Figure 2.

AML cells have reduced daunorubicin accumulation at increased pressure. (A). HL60 and TEX cells were cultured at 37°C at atm and 310 mmHg above atm for 3 days and then treated with 80, 160 and 320 nM of [³H] daunorubicin for 3 hours at the same pressure levels. Following treatment, intracellular levels of radiolabeled daunorubicin were measured using a scintillation counter. *P<0.01 and **P<0.0001 as determined by two-way ANOVA with Bonferroni post-tests. Mean ± SD, n=3. (B) TEX cells were cultured at 37°C at atm and 310 mmHg above atm for 3 days and then treated with 8 nM of [³H] mitoxantrone for 3 hours at the same pressure levels. Following treatment, intracellular levels of radiolabeled mitoxantrone were measured using a scintillation counter. Mean ± SD, n=3. (C–D).
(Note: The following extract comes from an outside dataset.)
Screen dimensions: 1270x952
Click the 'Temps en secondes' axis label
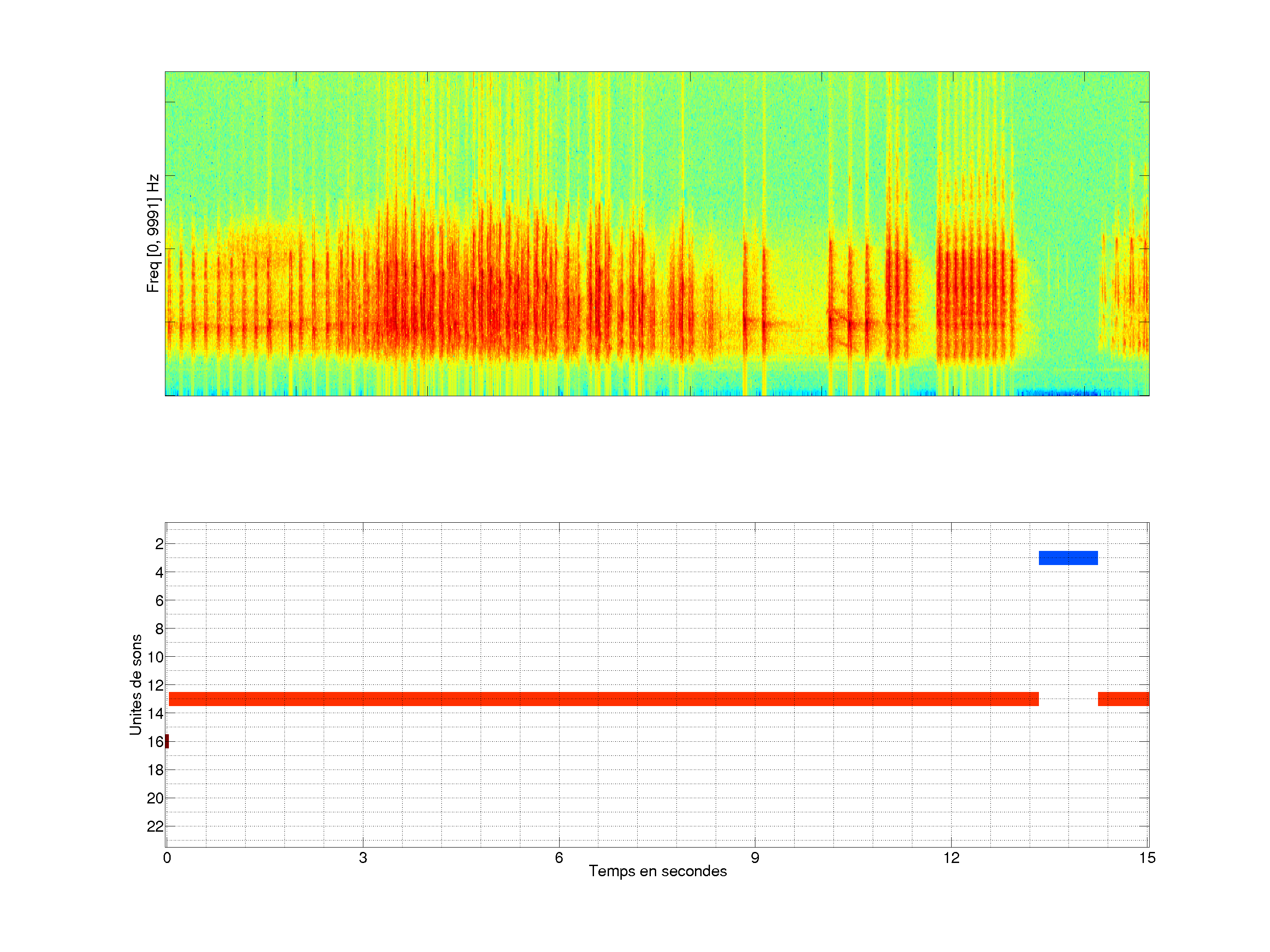coord(657,871)
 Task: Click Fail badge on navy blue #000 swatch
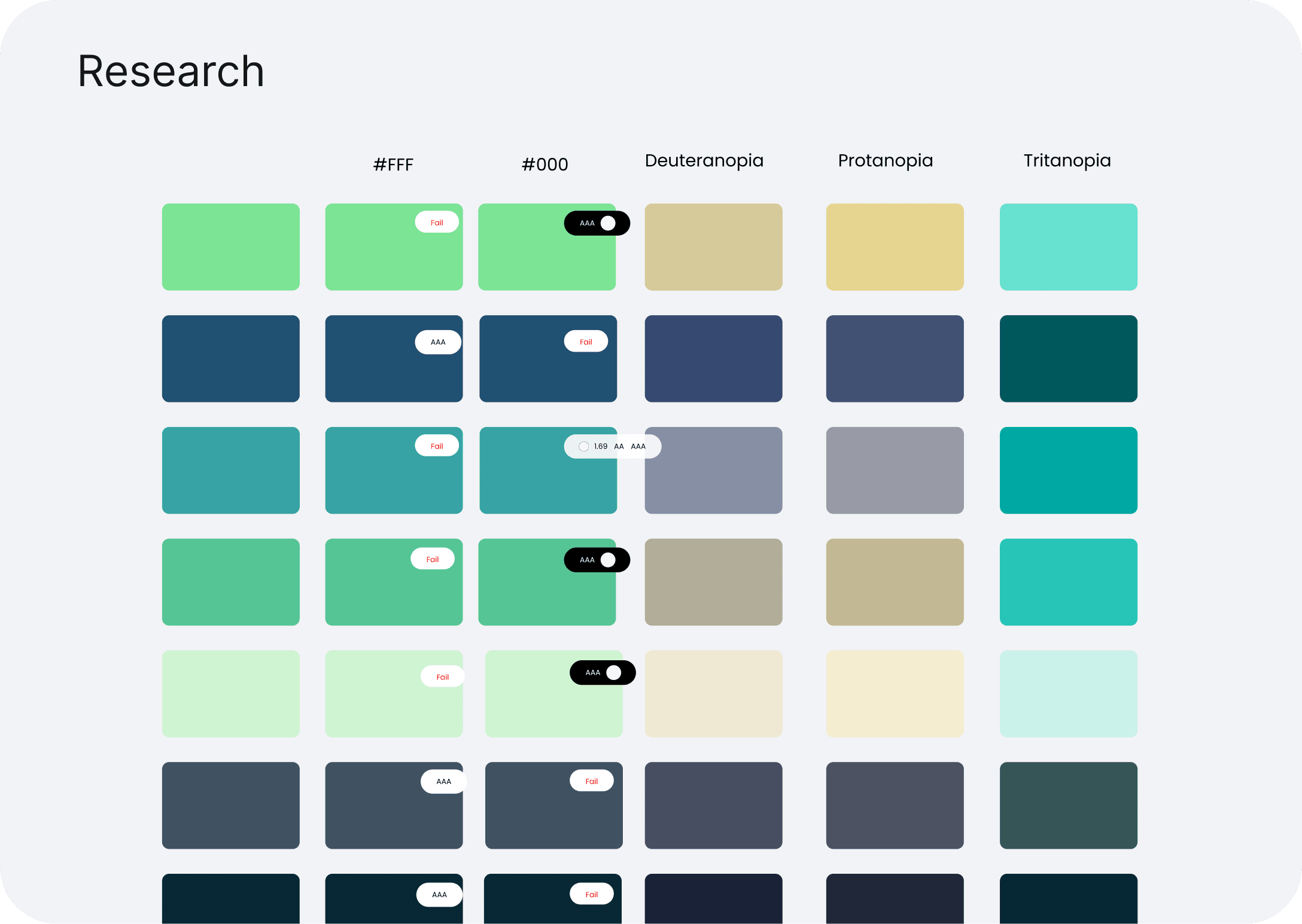tap(586, 341)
HL60, TEX, and primary AML patient cells (1 × 10⁶ cells) were cultured at 37°C at atm and 310 mmHg above atm for 3 days, and then stained with 10 μM of the lipophilic probe, laurdan for 30 minutes. The emission state of laurdan was assessed using two-photon microscopy at 37°C, atm and within 10 minutes of removing from the pressure chamber. The fluorescence spectrum of laurdan is sensitive to the physical state of membrane phospholipids; therefore, when excited, laurdan emits at 440 nm when the membrane is in a gel-like state and at 490 nm when the membrane is in a liquid-crystalline phase. The generalized polarization (GP) factor was calculated as described in the Supplemental data. *P<0.0001 as determined by Student’s t-test. Data represent the mean ± SD of GP values from 30–60 cells.